● HOW TO COMPLETE THIS TASK
Pull every line containing "chart" out of the listing below.

● DATA FOR REVIEW
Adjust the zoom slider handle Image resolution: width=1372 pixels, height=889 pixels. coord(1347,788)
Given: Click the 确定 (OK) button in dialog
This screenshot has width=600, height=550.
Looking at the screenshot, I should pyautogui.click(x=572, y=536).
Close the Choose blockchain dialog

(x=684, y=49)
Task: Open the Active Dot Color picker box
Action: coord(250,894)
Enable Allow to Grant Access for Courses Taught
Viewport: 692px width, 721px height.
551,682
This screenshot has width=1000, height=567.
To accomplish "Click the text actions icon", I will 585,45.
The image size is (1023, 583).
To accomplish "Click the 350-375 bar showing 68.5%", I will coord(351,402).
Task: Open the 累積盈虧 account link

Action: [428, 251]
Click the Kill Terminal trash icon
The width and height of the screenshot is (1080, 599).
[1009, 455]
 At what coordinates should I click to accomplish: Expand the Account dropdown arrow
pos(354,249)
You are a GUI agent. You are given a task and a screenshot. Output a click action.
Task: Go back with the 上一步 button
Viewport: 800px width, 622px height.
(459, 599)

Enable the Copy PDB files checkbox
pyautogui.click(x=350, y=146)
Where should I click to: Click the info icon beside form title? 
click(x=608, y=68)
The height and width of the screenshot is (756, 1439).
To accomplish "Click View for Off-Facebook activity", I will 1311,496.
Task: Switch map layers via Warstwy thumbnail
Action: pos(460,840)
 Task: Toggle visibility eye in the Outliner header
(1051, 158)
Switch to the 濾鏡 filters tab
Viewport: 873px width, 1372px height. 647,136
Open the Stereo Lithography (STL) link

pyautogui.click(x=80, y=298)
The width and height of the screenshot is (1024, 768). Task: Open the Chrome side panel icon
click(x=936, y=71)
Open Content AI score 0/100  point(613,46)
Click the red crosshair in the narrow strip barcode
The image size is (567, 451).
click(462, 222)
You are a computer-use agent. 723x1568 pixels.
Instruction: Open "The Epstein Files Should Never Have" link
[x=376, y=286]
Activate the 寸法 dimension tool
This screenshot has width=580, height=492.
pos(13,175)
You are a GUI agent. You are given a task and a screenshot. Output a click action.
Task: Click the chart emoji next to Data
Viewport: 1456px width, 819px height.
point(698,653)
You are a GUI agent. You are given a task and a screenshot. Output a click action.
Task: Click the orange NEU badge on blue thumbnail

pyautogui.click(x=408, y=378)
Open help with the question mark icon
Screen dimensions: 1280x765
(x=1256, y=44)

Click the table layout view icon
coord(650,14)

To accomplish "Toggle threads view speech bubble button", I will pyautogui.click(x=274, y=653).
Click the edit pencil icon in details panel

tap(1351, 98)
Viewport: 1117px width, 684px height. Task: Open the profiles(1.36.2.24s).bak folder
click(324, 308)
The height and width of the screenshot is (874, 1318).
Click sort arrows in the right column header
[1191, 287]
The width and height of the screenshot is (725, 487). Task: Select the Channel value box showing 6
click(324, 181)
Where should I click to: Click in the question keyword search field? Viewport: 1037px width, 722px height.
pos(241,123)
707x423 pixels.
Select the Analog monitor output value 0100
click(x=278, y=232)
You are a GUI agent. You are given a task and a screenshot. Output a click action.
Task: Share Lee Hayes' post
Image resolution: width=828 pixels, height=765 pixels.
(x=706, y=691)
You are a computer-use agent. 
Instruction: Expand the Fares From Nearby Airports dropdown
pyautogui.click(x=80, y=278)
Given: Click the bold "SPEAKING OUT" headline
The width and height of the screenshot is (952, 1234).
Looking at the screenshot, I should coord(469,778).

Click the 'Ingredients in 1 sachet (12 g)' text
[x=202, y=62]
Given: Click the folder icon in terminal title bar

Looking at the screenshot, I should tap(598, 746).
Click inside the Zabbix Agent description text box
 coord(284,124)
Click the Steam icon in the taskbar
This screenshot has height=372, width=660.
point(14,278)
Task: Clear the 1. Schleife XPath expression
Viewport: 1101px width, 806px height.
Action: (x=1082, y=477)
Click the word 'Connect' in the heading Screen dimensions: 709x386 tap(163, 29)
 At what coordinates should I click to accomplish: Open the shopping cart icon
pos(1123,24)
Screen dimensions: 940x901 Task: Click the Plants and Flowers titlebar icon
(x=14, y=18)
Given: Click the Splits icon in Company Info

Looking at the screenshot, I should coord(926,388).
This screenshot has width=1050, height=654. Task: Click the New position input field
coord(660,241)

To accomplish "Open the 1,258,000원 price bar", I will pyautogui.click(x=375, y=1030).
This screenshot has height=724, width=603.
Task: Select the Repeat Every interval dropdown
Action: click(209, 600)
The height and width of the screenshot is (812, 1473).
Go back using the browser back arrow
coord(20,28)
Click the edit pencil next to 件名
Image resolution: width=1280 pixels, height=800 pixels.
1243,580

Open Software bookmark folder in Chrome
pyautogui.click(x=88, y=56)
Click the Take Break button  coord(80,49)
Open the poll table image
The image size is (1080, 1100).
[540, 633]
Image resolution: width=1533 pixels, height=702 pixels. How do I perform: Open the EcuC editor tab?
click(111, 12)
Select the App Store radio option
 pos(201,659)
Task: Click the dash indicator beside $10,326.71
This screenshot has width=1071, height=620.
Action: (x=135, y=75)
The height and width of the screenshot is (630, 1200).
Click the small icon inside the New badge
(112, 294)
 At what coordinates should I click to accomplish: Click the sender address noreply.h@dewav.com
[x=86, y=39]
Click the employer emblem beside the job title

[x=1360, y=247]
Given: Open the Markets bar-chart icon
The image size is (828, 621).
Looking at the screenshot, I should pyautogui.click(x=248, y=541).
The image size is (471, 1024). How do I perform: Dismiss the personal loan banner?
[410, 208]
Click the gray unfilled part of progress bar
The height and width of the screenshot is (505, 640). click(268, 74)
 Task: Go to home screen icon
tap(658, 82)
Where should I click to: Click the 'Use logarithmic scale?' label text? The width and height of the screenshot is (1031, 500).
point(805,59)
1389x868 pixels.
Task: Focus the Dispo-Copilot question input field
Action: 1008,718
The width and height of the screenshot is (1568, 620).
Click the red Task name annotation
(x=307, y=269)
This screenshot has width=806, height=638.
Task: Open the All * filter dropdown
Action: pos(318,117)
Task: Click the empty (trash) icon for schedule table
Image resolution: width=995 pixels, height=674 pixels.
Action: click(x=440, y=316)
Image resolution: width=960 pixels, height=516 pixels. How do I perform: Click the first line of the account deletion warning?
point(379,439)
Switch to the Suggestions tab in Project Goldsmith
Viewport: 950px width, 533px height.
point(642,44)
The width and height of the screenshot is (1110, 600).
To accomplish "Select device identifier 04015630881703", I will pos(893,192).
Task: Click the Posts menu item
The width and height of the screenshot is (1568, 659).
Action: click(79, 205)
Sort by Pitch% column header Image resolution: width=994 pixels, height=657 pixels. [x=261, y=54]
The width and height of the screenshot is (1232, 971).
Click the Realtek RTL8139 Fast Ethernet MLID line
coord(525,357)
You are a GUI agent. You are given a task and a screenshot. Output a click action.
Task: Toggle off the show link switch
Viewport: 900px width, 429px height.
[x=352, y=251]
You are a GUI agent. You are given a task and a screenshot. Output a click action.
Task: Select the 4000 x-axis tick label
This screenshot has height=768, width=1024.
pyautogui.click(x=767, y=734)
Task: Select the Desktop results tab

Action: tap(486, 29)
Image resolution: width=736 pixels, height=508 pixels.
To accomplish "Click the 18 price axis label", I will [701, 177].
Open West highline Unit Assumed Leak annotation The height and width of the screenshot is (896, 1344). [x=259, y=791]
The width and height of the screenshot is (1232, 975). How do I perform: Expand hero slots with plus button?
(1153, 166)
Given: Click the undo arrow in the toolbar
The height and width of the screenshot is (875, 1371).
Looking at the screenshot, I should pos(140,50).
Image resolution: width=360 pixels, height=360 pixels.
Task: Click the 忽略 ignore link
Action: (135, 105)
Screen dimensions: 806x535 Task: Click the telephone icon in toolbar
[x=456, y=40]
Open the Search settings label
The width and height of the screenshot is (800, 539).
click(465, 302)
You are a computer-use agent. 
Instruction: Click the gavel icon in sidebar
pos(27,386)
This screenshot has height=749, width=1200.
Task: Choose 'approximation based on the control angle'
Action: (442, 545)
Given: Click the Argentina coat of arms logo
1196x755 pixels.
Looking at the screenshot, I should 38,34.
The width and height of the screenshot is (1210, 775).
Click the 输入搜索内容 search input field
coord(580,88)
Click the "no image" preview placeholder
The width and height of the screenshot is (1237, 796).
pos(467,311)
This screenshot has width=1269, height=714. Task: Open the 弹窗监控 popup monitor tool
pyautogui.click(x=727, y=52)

● REPLY
Task: Click the chart emoji next to Data
Given: Open the Markets bar-chart icon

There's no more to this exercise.